Health Benefits of Exercise and Safety Tips

 

9) Strengthens the Bones

Bone density can be increased with regular physical activity, especially resistance training.

This is why the National Institute for Health recommends weight-bearing exercises, which force you to work against gravity, for good bone health.

Examples include weight training, hiking and stair climbing.

Resistance training may be more effective than traditional pharmacological and nutritional approaches for improving bone health. This is because it influences other risk factors for osteoporosis, such as strength, balance, and muscle mass.

One study looked at schoolgirls who engaged in three sessions of high-impact exercise per week. After two years the girls had experienced a “substantial bone mineral accrual advantage”.

Similarly, both Tai Chi and resistance training prevent bone density loss in elderly women.

Improved bone health from resistance training is achievable with light weights. For example, one study found that low weight, high repetition resistance training increased bone density by 8% in adults.

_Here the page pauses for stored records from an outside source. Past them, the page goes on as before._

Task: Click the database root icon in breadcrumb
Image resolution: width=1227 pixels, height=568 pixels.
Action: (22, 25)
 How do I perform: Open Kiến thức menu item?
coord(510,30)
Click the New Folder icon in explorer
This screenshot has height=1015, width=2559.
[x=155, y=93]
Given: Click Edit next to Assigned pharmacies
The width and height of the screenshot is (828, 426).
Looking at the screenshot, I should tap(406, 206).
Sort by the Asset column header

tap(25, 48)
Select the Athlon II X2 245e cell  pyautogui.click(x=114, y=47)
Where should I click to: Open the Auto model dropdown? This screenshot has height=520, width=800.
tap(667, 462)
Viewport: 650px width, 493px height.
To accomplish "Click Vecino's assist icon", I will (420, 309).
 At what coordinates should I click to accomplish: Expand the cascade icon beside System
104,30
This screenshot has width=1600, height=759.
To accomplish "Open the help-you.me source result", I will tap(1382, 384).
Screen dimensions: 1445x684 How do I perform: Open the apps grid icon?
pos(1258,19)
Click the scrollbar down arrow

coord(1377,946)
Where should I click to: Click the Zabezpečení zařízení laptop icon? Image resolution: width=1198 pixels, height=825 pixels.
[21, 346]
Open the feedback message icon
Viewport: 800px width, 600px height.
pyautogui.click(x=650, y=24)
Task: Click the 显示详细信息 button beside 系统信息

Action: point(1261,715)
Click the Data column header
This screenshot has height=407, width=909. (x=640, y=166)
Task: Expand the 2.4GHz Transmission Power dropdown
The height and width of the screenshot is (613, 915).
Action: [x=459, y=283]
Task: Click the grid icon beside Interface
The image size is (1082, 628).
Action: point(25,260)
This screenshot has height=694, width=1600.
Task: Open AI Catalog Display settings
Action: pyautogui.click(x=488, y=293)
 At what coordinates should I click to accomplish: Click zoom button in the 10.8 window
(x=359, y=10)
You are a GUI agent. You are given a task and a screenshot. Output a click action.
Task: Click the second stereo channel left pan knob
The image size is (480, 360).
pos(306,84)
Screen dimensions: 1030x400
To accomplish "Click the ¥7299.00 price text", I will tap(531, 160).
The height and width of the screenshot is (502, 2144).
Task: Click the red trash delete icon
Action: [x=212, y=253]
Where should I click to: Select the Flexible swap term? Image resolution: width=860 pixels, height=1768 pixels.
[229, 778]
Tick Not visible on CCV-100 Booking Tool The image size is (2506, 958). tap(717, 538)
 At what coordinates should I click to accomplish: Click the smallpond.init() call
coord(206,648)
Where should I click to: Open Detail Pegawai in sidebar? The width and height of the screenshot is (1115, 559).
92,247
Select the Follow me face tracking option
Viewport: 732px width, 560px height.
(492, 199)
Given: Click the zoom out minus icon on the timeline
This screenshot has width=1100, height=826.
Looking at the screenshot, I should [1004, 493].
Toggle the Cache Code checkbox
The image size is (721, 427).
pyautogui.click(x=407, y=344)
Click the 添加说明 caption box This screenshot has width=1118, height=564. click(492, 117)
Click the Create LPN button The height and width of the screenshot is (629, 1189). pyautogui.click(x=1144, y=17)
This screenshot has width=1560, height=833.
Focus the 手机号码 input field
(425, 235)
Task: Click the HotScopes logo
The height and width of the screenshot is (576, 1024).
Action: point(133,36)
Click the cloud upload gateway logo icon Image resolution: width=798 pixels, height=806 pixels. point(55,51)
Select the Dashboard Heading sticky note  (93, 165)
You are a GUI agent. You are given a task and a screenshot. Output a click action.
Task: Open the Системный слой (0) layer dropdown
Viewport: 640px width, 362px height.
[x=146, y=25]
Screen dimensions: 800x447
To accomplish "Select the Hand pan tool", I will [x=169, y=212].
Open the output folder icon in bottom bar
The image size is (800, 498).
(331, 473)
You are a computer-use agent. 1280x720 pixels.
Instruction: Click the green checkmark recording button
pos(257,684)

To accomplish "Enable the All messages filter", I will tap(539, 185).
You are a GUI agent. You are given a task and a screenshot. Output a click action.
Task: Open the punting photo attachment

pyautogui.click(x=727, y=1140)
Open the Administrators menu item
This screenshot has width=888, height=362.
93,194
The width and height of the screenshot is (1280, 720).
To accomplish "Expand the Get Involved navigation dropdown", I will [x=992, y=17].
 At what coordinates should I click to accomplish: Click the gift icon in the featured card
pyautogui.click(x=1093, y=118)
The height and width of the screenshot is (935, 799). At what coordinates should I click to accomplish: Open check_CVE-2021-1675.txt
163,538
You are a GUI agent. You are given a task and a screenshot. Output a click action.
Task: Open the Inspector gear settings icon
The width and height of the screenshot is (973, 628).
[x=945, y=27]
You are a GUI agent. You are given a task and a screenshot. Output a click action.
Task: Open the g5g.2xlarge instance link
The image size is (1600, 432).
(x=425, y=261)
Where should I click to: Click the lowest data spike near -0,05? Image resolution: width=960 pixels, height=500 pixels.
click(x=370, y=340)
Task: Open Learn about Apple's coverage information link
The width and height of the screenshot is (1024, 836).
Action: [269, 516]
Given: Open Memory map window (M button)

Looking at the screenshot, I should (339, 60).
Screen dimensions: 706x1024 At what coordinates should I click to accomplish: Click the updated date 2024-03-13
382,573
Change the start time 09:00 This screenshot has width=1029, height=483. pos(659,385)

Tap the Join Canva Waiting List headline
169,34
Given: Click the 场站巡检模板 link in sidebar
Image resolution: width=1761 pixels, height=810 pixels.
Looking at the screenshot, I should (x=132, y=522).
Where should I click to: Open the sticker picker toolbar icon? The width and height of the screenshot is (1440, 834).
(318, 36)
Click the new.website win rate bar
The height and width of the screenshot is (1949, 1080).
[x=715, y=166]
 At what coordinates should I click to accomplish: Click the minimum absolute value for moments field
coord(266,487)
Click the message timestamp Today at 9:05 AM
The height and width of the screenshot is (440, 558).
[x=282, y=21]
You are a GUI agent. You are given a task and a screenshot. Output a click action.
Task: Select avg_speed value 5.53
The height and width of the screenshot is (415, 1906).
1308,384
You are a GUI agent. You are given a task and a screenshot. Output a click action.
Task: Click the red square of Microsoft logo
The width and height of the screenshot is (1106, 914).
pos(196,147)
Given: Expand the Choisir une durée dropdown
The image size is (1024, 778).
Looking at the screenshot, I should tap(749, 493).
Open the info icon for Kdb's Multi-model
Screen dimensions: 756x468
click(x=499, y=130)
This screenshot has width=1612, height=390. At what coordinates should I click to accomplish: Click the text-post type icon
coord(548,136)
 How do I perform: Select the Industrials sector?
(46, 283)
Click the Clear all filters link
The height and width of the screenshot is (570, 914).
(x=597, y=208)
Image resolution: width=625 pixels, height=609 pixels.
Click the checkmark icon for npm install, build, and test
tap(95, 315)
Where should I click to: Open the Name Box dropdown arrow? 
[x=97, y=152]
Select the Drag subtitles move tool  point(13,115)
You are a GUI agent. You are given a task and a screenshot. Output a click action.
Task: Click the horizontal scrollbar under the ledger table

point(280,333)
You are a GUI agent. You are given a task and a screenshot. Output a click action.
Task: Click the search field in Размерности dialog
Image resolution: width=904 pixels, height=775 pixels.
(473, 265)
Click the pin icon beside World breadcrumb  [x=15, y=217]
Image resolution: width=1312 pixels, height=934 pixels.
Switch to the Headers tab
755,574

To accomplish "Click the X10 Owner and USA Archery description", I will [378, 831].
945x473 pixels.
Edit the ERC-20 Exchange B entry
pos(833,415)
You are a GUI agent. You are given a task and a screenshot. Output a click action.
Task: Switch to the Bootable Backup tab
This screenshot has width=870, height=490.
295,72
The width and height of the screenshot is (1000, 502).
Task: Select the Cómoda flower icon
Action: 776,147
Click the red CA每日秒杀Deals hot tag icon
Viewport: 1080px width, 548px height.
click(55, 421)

10) Boosts Metabolism and Fat Loss

Along with a healthy, calorie-controlled diet, increased physical activity is the only proven strategy for weight control. Dietary supplements and other complementary approaches may only bring minor additional benefits.

One study found that 45 minutes of hard exercise increased post-exercise energy expenditure. This revved up metabolism lasted for 14 hours.

Aerobic exercise can help you burn fat, especially belly fat, which correlates with the risk of type 2 diabetes and heart disease.

Exercise can increase muscle mass, which helps boost metabolism, even at rest.

Regular physical activity can mitigate the risks associated with being overweight or obese.